── Material for this exercise ──
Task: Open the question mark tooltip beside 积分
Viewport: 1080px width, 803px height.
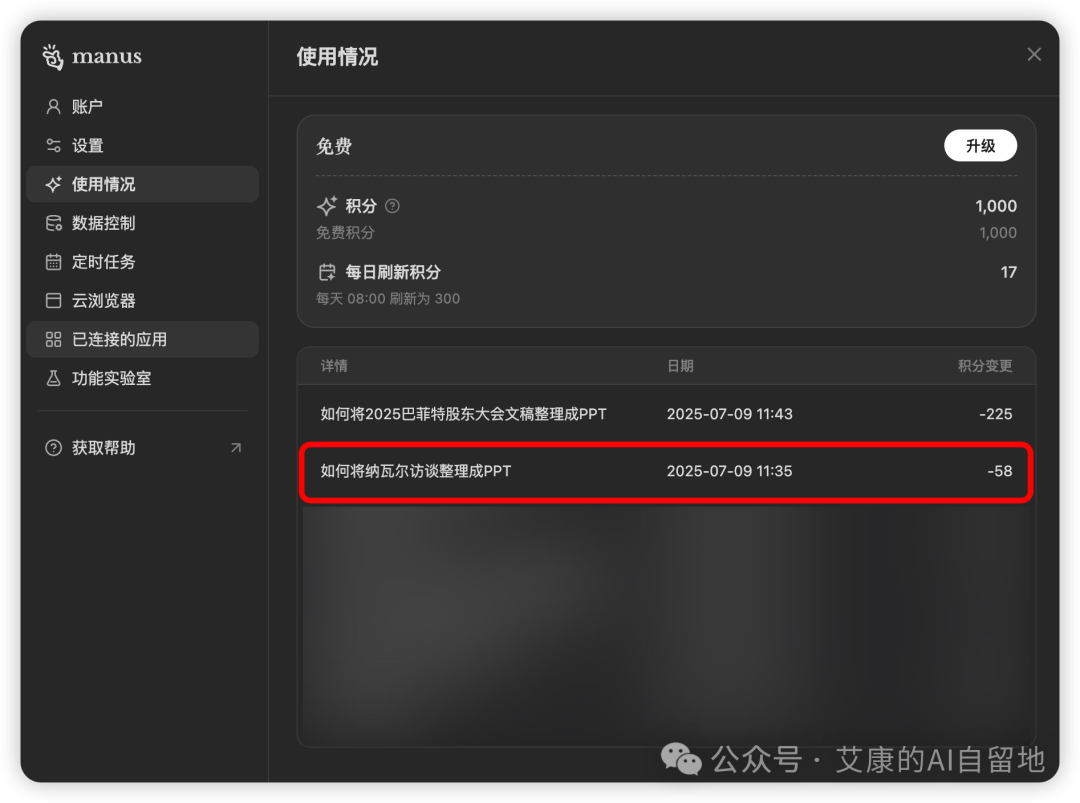Action: click(x=392, y=206)
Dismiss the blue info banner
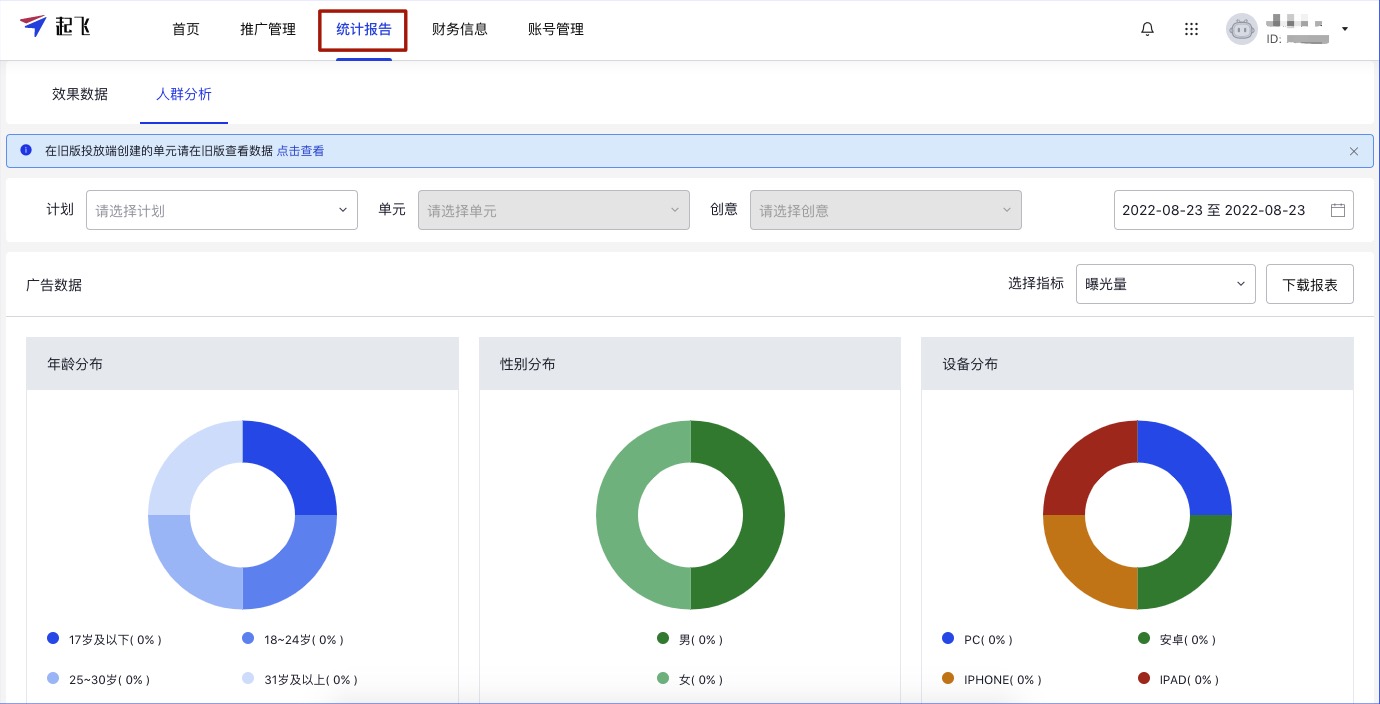1380x704 pixels. [x=1353, y=152]
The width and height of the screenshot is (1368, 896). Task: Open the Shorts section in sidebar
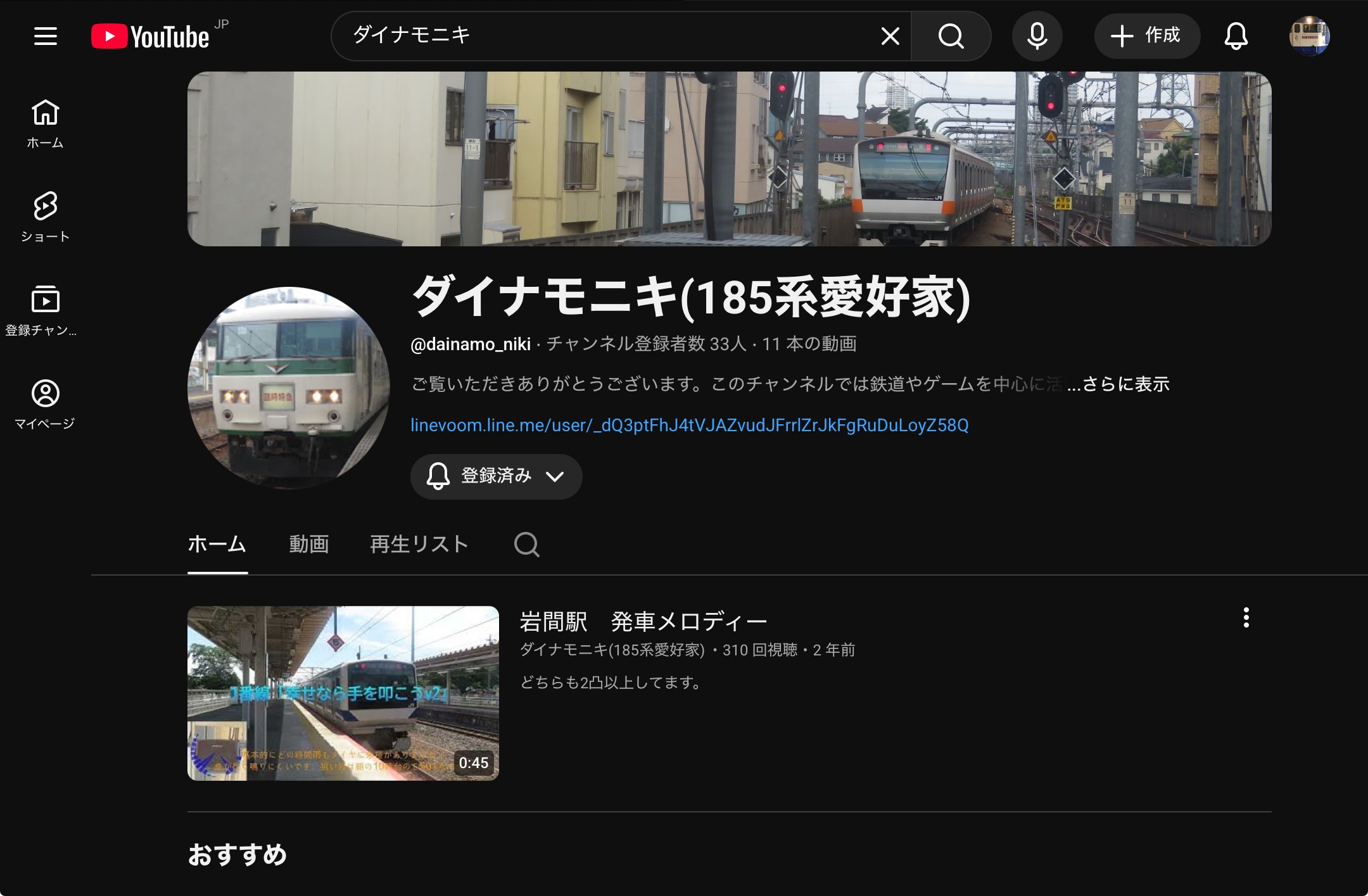[x=45, y=215]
───
*Your instructions*. Output the lines above verbatim, omitting the pictures.

*Task output*.
Task: Open the question mark tooltip beside 积分
Viewport: 1080px width, 803px height.
Action: click(x=392, y=206)
Dismiss the blue info banner
1380x704 pixels. [x=1353, y=152]
The width and height of the screenshot is (1368, 896). Task: Open the Shorts section in sidebar
[x=45, y=215]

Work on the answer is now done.